# Records shown
= = = =

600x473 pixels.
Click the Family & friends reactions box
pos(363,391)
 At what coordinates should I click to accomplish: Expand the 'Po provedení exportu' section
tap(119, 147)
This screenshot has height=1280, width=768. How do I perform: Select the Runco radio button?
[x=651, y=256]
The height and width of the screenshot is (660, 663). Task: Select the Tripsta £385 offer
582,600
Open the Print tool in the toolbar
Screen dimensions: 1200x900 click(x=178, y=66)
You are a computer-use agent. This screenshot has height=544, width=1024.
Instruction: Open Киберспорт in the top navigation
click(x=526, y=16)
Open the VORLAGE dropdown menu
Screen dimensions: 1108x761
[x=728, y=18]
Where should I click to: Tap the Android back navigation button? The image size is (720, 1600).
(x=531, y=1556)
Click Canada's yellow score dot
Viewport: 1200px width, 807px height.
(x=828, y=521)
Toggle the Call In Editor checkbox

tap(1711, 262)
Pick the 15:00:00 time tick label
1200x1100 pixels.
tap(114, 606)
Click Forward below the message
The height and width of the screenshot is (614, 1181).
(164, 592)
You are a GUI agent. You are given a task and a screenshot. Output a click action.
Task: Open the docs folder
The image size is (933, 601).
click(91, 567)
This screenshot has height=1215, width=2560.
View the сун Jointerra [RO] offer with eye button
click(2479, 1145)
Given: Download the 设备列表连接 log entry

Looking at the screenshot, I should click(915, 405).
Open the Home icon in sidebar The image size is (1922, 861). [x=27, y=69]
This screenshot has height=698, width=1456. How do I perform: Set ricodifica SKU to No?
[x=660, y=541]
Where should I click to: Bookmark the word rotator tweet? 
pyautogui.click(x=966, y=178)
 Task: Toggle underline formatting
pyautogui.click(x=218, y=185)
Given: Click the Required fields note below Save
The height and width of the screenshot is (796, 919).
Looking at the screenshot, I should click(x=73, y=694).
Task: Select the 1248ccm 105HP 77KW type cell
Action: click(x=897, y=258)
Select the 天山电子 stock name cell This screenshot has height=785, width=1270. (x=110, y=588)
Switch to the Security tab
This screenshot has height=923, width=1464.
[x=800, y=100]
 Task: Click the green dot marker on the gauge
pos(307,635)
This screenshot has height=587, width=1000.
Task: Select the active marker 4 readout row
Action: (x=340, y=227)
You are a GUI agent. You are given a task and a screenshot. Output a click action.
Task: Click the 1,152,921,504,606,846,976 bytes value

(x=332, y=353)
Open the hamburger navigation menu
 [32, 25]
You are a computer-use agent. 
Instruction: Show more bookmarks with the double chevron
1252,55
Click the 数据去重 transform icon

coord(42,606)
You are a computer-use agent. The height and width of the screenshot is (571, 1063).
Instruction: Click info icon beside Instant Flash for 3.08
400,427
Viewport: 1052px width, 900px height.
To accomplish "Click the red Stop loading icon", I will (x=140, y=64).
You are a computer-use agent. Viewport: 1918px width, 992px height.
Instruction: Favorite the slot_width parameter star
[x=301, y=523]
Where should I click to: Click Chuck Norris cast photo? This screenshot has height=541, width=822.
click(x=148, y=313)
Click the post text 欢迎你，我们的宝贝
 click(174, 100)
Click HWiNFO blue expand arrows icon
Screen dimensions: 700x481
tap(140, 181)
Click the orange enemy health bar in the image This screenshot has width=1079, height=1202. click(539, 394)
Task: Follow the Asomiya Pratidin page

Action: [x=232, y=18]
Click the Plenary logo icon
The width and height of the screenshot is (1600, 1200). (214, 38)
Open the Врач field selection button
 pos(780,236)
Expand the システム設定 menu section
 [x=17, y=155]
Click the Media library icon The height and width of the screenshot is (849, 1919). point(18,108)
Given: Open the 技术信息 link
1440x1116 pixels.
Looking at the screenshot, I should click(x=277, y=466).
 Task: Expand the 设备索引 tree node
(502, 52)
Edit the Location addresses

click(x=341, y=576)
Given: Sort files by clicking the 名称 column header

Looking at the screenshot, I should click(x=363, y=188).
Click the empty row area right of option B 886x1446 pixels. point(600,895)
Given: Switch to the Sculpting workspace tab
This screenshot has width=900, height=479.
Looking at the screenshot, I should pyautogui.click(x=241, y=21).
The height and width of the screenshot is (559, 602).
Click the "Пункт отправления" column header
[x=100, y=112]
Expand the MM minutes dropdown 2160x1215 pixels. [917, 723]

= = = =

Your answer should be one number: how many lines in the preceding listing hold "computer".

# Task response
4